O responsável por receber essa bolada era Edinho, atual ministro da Secretaria de Comunicação Social e também investigado na Lava Jato em inquérito aberto pelo Supremo Tribunal Federal (STF) sobre doações de campanha em 2014. A Procuradoria-Geral da República apura se Edinho achacou empreiteiros como Azevedo, que tinham contratos com o governo. No fim do ano passado, executivos da Andrade, entre eles Azevedo, presos em Curitiba, fecharam um acordo de delação premiada, em que deverão revelar, entre outras coisas, o esquema de corrupção por trás dos financiamentos de campanhas eleitorais. Policiais e procuradores acreditam que, ao percorrer o caminho do dinheiro movimentado pelas construtoras como a Andrade Gutierrez, poderão, mais cedo ou mais tarde, deparar com os empréstimos liberados pelo BNDES.

Questionada por ÉPOCA a respeito da negociação, a Presidência da República informa, por meio de sua área de comunicação, que o governo Dilma Rousseff sempre teve como estratégia expandir as exportações de produtos manufaturados e bens e serviços para os mercados da África e América Latina. “Seguindo essa diretriz, com total autonomia e sem nenhuma ingerência de qualquer instituição do governo, o Cofig (Comitê de Financiamento e Garantia das Exportações, colegiado responsável por avaliar as condições de financiamentos do governo federal a operações de exportação) e a Camex tomam suas decisões”, afirma a Presidência, por escrito. “Cabe ainda ressaltar que as doações feitas à campanha de 2014 não tem nenhuma relação com as ações de governo.”

Em nota, o BNDES afirma que o controle na concessão dos créditos à exportação se baseia em critérios técnicos e tem permitido apoio às empresas brasileiras com uma inadimplência extremamente baixa. E também que “não é incomum que uma operação seja aprovada na Camex e depois transcorra, até a contratação, um prazo similar ao observado na operação”. O banco não divulga o fluxo de desembolsos dos financiamentos à exportação.

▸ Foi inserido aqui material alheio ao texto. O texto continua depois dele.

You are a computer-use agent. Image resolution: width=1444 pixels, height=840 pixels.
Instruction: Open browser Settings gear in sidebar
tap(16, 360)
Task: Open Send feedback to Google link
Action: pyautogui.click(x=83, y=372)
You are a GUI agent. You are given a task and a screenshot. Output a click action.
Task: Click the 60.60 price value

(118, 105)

Para a Andrade Gutierrez, o procedimento todo foi regular. “A Andrade Gutierrez reitera que todos os financiamentos contratados junto ao BNDES obedecem à legislação brasileira e seguem avaliação técnica rigorosa do banco”, afirma a empresa, numa nota. A empreiteira informa, na mesma nota, em relação ao empréstimo do BNDES para a construção da barragem, que o valor de US$ 320 milhões foi contratado em julho de 2014 e não foi liberado naquela data. A empresa não respondeu às questões envolvendo as doações da campanha de 2014. Caberá aos investigadores da Lava Jato esclarecer se há relação entre o empréstimo do BNDES e a doação à campanha de Dilma.